**WRITTEN EXERCISE 1**
Revise the records below so that each "Instruction" reads "Directive" and every other part stays the same. Omit the pictures from your answer.

**TEXT SEGMENT**

(begin)

An English Post-impressionist artist, one of the major representatives and “leading figures” of the Newlyn School art group, a co-founder of the New English Art Club.

Bramley received his education at the Lincoln School of Art and the Royal Academy of Fine Arts. His teacher was a famous Belgian academic artist, Charles Verlat.

The works of Frank Bramley were exhibited for almost 30 years (since 1884) at the annual exhibitions of the Royal Academy of Arts and acquired by the best galleries in the UK.

Key ideas:

– Unlike other members of the Newlyn school, Bramley specialized not in plein air painting, but in genre scenes depicting interiors. He set himself a task of harmoniously combining the natural and artificial lightning. Preferred to work more in the studio than outdoors.

– Another feature of Frank Bramley was the use of the “square brush” technique in the work, when the artist takes a flat brush to make strokes on the canvas in the form of a mosaic pattern. A vivid example of the use of this technique can be his painting “Domino!”.

(end)

**PROVIDED ENTRIES**
(begin)

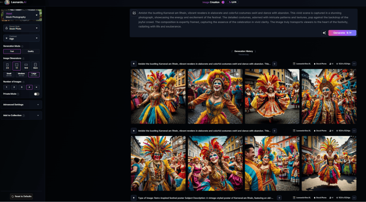Select Quality generation mode
Viewport: 366px width, 202px height.
[x=31, y=51]
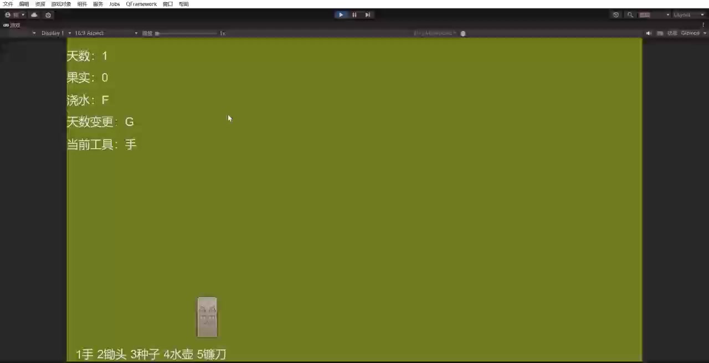Click the settings gear icon beside cloud

tap(48, 15)
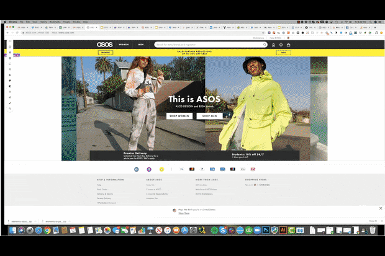The image size is (385, 256).
Task: Click the WOMEN button in yellow sale banner
Action: pos(105,53)
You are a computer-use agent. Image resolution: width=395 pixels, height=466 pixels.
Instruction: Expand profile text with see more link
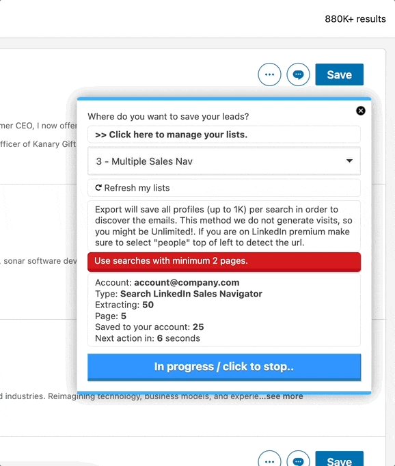[x=284, y=396]
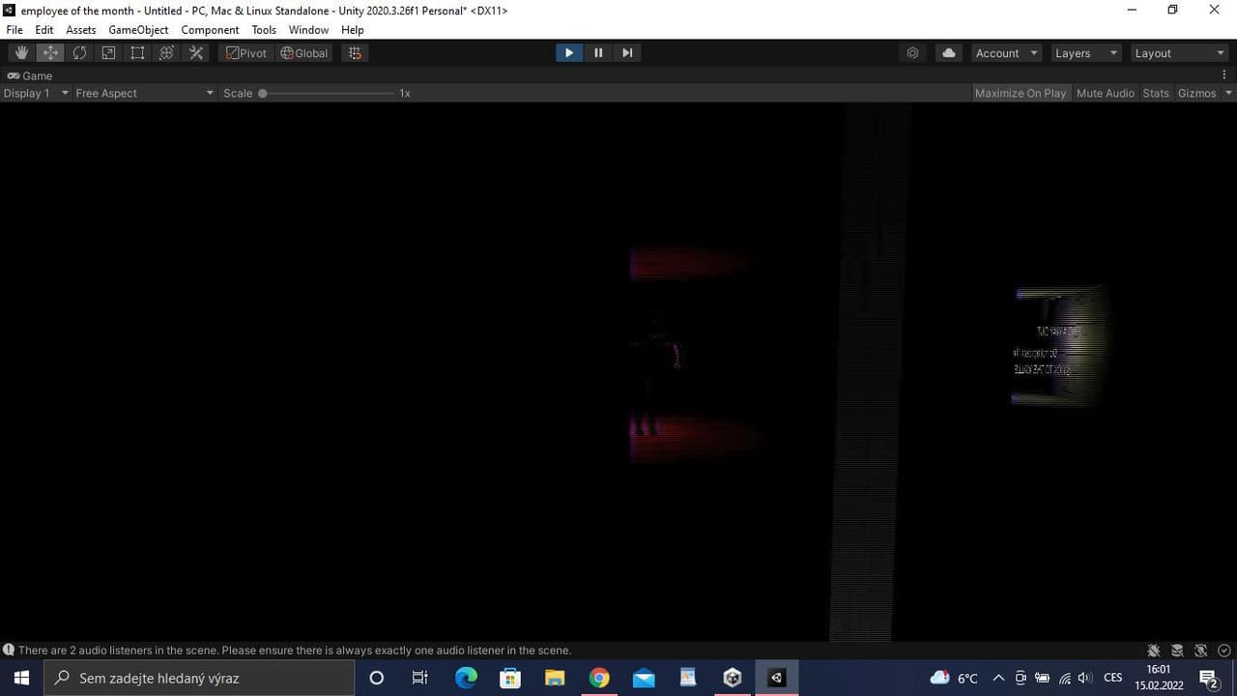Select the Rect Transform tool
This screenshot has width=1237, height=696.
point(137,53)
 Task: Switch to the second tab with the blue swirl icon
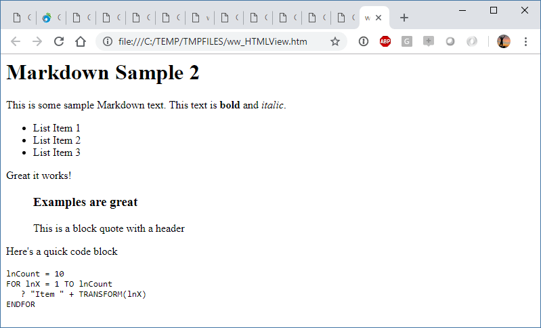click(51, 18)
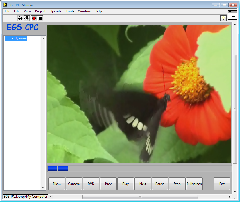The width and height of the screenshot is (240, 202).
Task: Click LabVIEW icon in title bar
Action: 5,5
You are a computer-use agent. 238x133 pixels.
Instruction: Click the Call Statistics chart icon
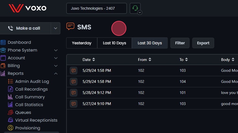(11, 105)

(end)

**WRITTEN EXERCISE 2**
According to the text on Frank Bramley, who was his teacher?

**COMPLETE OUTPUT 1**
Select Quality generation mode
Viewport: 366px width, 202px height.
[x=31, y=51]
Click the settings gear icon beside cloud

tap(48, 15)
The image size is (385, 256).
Task: Click the WOMEN button in yellow sale banner
Action: pos(105,53)
You are a computer-use agent. Image resolution: width=395 pixels, height=466 pixels.
Directive: Expand profile text with see more link
[x=284, y=396]
Select the Rect Transform tool
This screenshot has width=1237, height=696.
point(137,53)
 Task: Switch to the second tab with the blue swirl icon
click(51, 18)
The width and height of the screenshot is (240, 202).
Task: Click LabVIEW icon in title bar
Action: 5,5
You are a computer-use agent. 238x133 pixels.
Directive: Click the Call Statistics chart icon
(11, 105)

**COMPLETE OUTPUT 2**
The famous Belgian academic artist Charles Verlat.